Le grais est une espece de pierre ou roche qui se trouve en beaucoup d’endroits, & qui n’ayant point de lit, se débite sur tous sens & par carreaux, de telle grandeur & grosseur que l’ouvrage le demande. Mais les plus ordinaires sont de deux piés de long, sur un pié de hauteur & d’épaisseur. Il y en a de deux especes ; l’une tendre, & l’autre dure. La premiere sert à la construction des bâtimens, & sur-tout des ouvrages rustiques, comme cascades, grottes, fontaines, reservoirs, aqueducs, &c. tel qu’il s’en voit à Vaux-le-vicomte & ailleurs. Le plus beau & le meilleur est le plus blanc, sans fil, d’une dureté & d’une couleur égale. Quoiqu’il soit d’un grand poids, & que les membres d’architecture & de sculpture s’y taillent difficilement, malgré les ouvrages que l’on en voit, qui sont faits avec beaucoup d’adresse ; cependant la nécessité contraint quelquefois de s’en servir pour la construction des grands édifices, comme à Fontainebleau, & fort loin aux environs ; ses paremens doivent être piqués, ne pouvant être lissés proprement, qu’avec beaucoup de tems.

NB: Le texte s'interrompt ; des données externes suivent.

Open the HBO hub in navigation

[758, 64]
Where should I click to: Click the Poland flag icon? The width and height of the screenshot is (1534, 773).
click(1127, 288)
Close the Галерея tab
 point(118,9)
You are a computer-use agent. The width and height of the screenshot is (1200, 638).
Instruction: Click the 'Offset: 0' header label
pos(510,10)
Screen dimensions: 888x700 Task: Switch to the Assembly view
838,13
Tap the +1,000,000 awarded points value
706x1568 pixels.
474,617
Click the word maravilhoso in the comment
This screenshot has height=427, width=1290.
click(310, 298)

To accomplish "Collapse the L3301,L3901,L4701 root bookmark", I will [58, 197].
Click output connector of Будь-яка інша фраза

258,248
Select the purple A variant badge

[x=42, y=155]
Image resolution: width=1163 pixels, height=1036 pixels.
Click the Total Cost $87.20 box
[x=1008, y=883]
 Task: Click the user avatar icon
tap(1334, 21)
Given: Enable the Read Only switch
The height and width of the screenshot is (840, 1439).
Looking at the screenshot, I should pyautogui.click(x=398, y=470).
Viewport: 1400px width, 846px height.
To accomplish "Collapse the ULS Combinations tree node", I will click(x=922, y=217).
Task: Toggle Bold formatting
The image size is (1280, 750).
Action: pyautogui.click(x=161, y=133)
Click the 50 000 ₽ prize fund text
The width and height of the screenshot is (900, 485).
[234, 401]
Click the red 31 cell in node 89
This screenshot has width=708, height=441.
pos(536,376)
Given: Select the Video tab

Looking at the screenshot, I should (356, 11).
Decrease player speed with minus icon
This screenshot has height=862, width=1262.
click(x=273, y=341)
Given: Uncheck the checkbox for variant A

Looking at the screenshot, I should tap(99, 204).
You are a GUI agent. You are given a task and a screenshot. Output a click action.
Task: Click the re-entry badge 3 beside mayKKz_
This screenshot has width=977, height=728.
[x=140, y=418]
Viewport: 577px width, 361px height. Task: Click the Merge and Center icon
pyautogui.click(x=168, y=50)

Le grais dans son principe, étant composé de grains de sable unis ensemble & attachés successivement les uns aux autres, pour se former par la suite des tems un bloc ; il est évident que sa constitution aride exige, lors de la construction, un mortier composé de chaux & de ciment, & non de sable ; parce qu’alors les différentes parties anguleuses du ciment, s’insinuant dans le grais avec une forte adhérence, unissent si bien par le secours de la chaux, toutes les parties de ce fossile, qu’ils ne font pour ainsi dire qu’un tout : ce qui rend cette construction indissoluble, & très-capable de résister aux injures des tems. Le pont de Ponts-sur-Yonne en est une preuve ; les arches ont soixante-douze piés de largeur, l’arc est surbaissé, & les voussoirs de plus de quatre piés de long chacun, ont été enduits de chaux & de ciment, & non de sable : il faut cependant avoir soin de former des cavités en zigzag dans les lits de cette pierre, afin que le ciment puisse y entrer en plus grande quantité, & n’être pas sujet à se sécher trop promptement par

  1. Déliter une pierre, c’est la moyer ou la fendre par sa moye, ou par des parties tendres qui suivent le lit de la pierre.